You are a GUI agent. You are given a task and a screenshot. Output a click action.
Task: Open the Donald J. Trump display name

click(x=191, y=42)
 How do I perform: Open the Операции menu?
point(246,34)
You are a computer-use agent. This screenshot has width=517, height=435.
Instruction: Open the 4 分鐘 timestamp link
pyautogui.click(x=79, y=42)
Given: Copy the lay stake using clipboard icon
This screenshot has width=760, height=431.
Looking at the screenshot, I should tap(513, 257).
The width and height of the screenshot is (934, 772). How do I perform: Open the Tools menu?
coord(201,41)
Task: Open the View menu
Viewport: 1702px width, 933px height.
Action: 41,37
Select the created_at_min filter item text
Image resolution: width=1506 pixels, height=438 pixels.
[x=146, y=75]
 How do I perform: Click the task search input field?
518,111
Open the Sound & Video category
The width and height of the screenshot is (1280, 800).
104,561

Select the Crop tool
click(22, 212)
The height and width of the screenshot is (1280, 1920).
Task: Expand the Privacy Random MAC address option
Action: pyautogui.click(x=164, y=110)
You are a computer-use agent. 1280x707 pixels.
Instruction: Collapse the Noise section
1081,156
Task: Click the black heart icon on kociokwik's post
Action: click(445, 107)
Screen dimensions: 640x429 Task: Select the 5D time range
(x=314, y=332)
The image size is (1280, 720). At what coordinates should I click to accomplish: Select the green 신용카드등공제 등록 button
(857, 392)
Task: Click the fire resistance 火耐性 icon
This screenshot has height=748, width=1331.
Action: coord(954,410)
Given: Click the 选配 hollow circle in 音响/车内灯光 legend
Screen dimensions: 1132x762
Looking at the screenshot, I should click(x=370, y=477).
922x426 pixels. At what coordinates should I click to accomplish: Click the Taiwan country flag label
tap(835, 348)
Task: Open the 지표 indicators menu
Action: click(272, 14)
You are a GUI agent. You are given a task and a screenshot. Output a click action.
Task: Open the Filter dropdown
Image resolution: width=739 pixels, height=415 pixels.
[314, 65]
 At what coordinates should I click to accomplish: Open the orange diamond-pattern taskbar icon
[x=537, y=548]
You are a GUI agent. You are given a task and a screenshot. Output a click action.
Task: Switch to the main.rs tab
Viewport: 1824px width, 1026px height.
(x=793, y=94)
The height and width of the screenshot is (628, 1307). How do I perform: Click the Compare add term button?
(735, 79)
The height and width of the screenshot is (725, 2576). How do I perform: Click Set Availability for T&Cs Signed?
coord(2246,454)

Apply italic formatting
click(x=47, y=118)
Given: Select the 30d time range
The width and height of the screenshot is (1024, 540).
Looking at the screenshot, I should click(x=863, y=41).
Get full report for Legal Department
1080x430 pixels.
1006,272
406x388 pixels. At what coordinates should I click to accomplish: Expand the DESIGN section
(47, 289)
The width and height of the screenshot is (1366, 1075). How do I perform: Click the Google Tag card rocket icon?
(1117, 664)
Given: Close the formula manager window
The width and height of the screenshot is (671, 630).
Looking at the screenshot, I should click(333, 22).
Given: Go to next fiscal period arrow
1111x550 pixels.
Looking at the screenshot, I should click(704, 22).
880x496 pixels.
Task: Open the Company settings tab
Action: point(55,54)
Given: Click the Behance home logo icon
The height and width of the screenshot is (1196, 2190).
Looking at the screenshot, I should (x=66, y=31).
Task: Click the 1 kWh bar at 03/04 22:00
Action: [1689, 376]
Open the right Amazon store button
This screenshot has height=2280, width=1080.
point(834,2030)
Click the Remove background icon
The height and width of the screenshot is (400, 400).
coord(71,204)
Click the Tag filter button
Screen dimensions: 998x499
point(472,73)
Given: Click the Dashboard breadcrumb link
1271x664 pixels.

================================

• [YOUR ASSIGNMENT] Pick out and copy the lines of the entries that hold the string "computer".

• [SOLUTION TO THE PROBLEM]
You are a computer-use agent. This screenshot has width=517, height=435.
You are a computer-use agent. 1280x707 pixels.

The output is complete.